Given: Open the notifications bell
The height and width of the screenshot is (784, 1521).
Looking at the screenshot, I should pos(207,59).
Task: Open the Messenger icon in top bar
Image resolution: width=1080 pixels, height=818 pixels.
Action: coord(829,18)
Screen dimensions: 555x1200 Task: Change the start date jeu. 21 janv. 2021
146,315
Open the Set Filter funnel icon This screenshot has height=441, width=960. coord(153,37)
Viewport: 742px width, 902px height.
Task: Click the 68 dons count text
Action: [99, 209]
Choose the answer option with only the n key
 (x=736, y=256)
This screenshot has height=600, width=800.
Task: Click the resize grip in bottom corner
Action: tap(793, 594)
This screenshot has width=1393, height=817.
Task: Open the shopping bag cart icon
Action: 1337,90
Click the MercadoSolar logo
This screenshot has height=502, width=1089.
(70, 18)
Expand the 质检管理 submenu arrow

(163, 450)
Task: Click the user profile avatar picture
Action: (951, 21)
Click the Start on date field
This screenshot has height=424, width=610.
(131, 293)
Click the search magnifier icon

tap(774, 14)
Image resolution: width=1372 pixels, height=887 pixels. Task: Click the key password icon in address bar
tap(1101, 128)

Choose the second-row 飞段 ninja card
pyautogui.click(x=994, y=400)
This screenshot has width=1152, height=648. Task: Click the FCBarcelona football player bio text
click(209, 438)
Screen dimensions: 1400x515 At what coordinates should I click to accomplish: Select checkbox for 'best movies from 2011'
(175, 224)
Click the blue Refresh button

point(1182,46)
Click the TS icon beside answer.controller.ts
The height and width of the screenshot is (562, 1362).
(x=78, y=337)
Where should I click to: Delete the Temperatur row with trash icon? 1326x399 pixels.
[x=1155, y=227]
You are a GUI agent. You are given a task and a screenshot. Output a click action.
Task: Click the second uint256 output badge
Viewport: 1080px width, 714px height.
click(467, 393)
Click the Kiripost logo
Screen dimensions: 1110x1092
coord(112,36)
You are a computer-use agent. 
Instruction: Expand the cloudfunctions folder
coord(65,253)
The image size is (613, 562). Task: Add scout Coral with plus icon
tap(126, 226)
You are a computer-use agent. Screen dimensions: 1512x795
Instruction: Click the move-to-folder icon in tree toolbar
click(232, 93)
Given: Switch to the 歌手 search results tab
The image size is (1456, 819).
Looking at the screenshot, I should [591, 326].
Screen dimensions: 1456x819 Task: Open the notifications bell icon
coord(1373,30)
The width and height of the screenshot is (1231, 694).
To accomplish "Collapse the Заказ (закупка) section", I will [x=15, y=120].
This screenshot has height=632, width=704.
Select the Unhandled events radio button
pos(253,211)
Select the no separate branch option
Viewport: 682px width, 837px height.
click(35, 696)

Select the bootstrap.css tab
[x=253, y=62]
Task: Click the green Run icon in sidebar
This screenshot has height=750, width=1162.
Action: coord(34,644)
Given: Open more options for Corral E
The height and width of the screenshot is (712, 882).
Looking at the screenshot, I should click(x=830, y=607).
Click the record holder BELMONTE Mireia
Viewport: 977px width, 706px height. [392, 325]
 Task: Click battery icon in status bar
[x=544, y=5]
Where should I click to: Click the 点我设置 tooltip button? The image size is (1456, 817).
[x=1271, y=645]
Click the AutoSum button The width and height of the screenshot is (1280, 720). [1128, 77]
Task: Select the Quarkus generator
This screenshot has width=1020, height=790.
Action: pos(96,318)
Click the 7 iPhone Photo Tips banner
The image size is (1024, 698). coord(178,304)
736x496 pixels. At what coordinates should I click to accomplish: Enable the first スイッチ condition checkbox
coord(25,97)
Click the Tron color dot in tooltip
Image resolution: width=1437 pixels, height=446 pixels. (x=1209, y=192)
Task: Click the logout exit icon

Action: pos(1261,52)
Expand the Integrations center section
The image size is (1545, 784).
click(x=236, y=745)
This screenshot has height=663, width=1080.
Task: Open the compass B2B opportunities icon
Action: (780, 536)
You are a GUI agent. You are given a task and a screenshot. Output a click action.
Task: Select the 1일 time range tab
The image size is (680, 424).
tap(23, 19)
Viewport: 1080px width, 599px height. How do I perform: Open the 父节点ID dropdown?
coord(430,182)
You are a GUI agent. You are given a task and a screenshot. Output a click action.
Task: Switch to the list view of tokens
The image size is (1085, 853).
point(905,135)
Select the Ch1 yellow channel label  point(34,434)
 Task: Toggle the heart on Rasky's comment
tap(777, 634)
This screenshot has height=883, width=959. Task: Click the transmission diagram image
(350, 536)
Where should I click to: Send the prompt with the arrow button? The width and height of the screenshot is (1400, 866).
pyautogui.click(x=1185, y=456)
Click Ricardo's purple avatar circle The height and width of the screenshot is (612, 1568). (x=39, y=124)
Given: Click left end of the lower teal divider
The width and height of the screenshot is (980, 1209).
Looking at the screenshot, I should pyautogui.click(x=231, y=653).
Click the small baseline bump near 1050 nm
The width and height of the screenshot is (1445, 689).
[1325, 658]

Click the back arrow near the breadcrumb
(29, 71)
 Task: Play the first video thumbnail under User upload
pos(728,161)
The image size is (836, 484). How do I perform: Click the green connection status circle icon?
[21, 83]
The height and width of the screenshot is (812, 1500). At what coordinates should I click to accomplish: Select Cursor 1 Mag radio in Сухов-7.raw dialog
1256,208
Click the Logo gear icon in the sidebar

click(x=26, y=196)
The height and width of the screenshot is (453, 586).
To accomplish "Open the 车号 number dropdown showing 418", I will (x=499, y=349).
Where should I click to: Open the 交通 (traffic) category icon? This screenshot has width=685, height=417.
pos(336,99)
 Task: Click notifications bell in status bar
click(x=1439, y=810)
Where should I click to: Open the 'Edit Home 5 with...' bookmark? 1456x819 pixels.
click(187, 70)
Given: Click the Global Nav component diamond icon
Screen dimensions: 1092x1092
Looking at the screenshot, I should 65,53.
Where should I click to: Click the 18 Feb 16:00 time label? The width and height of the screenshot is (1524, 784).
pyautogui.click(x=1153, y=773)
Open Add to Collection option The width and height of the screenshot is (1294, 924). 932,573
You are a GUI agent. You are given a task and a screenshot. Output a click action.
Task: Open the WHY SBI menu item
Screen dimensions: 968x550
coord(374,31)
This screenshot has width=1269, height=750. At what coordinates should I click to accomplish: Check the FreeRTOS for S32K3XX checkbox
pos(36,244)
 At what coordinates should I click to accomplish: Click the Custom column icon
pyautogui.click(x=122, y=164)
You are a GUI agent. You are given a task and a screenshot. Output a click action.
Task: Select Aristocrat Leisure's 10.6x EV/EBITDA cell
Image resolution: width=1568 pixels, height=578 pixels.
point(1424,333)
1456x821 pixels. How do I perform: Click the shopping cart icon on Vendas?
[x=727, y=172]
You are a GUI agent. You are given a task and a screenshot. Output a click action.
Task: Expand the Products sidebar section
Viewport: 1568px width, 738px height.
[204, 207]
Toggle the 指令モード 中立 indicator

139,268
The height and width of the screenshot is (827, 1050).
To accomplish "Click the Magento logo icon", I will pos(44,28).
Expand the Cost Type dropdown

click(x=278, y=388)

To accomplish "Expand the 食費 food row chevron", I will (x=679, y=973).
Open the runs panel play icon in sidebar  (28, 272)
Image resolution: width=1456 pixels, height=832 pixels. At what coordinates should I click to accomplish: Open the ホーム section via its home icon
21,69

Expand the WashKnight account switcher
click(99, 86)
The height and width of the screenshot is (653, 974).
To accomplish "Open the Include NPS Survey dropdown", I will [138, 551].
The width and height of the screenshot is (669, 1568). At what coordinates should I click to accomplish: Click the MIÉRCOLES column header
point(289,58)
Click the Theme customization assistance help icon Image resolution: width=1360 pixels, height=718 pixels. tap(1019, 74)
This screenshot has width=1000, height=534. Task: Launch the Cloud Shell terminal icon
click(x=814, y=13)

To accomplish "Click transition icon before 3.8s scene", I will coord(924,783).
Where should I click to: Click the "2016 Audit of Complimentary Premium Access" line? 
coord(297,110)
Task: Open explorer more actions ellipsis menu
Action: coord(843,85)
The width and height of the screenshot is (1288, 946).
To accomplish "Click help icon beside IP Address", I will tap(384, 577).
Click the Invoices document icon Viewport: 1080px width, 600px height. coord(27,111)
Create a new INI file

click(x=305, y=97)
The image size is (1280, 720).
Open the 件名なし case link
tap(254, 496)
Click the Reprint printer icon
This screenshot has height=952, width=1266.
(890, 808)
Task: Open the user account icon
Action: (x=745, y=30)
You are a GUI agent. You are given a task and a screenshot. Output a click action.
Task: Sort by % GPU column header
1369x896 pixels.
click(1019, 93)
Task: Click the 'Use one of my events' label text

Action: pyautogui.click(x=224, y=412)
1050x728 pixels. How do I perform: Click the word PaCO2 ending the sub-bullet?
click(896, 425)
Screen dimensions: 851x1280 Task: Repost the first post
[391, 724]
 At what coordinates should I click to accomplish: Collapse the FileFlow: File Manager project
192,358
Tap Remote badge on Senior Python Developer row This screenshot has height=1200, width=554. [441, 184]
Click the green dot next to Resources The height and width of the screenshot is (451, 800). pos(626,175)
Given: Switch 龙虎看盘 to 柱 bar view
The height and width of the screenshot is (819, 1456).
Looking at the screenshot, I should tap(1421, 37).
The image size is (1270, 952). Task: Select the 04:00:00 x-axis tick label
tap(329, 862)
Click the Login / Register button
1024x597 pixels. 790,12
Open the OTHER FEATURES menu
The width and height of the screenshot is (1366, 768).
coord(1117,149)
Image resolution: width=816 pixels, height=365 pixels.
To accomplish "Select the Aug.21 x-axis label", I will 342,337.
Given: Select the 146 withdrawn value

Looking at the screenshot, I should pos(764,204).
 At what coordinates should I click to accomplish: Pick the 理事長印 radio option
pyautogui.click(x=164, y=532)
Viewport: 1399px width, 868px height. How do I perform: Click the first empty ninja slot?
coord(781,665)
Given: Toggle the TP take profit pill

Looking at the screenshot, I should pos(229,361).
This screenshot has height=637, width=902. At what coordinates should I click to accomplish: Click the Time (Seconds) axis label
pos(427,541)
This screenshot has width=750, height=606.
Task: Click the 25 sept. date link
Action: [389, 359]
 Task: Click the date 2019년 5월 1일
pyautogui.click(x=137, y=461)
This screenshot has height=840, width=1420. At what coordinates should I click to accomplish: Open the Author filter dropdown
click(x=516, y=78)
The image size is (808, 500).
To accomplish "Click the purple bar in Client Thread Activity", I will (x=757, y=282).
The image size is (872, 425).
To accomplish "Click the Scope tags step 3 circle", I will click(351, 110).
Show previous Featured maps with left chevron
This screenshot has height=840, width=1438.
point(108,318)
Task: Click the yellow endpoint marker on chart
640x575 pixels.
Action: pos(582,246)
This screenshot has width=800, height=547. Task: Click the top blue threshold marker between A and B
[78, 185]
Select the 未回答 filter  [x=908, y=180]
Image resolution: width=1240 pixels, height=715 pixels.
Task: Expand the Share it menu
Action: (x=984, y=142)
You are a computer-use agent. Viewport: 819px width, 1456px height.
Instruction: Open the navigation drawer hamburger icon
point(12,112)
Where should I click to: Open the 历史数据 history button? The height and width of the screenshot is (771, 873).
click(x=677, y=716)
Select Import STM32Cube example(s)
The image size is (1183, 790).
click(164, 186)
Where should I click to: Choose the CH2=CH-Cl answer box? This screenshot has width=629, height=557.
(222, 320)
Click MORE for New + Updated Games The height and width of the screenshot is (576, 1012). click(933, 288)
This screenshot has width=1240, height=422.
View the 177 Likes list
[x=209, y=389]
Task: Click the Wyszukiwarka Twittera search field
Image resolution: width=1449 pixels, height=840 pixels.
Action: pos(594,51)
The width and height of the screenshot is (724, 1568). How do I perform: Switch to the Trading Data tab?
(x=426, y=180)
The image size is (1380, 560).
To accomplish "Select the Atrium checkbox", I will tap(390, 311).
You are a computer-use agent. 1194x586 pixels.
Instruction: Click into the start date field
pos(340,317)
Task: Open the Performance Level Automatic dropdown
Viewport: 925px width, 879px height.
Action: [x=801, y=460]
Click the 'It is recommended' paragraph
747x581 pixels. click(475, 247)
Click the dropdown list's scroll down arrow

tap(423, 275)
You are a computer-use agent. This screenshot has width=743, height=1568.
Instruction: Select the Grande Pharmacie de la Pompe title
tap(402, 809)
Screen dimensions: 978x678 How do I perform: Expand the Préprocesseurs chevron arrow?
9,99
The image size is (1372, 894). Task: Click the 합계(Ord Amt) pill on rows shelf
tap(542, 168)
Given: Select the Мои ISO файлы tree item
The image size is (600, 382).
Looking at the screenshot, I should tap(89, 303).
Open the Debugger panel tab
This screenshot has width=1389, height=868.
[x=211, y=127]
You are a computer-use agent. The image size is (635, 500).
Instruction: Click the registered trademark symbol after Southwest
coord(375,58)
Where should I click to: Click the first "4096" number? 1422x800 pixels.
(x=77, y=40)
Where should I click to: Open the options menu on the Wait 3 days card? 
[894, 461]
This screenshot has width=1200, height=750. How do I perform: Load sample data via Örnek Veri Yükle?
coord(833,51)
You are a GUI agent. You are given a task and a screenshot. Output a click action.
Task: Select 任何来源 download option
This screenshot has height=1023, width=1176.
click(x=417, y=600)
================
◆ CONSIGNE DE TRAVAIL ◆
Remplacez « button » par « control » dans les enregistrements, de la ligne contenant « Screen dimensions: 1456x819 » à la ligne contenant « Select the Ch1 », bornes incluses. Reproduisez uniquement ces lignes, sans autre modification.

◆ RÉPONSE FINALE ◆
Screen dimensions: 1456x819 Task: Open the notifications bell icon
coord(1373,30)
The width and height of the screenshot is (1231, 694).
To accomplish "Collapse the Заказ (закупка) section", I will [x=15, y=120].
This screenshot has height=632, width=704.
Select the Unhandled events radio control
pos(253,211)
Select the no separate branch option
Viewport: 682px width, 837px height.
click(35, 696)

Select the bootstrap.css tab
[x=253, y=62]
Task: Click the green Run icon in sidebar
This screenshot has height=750, width=1162.
Action: coord(34,644)
Given: Open more options for Corral E
The height and width of the screenshot is (712, 882).
Looking at the screenshot, I should click(x=830, y=607).
Click the record holder BELMONTE Mireia
Viewport: 977px width, 706px height. [392, 325]
 Task: Click battery icon in status bar
[x=544, y=5]
Where should I click to: Click the 点我设置 tooltip control? The image size is (1456, 817).
[x=1271, y=645]
Click the AutoSum control The width and height of the screenshot is (1280, 720). [1128, 77]
Task: Select the Quarkus generator
This screenshot has width=1020, height=790.
Action: pos(96,318)
Click the 7 iPhone Photo Tips banner
The image size is (1024, 698). coord(178,304)
736x496 pixels. At what coordinates should I click to accomplish: Enable the first スイッチ condition checkbox
coord(25,97)
Click the Tron color dot in tooltip
Image resolution: width=1437 pixels, height=446 pixels. (x=1209, y=192)
Task: Click the logout exit icon

Action: pos(1261,52)
Expand the Integrations center section
The image size is (1545, 784).
click(x=236, y=745)
This screenshot has height=663, width=1080.
Task: Open the compass B2B opportunities icon
Action: (780, 536)
You are a GUI agent. You are given a task and a screenshot. Output a click action.
Task: Select the 1일 time range tab
The image size is (680, 424).
tap(23, 19)
Viewport: 1080px width, 599px height. How do I perform: Open the 父节点ID dropdown?
coord(430,182)
You are a GUI agent. You are given a task and a screenshot. Output a click action.
Task: Switch to the list view of tokens
The image size is (1085, 853).
point(905,135)
Select the Ch1 yellow channel label  point(34,434)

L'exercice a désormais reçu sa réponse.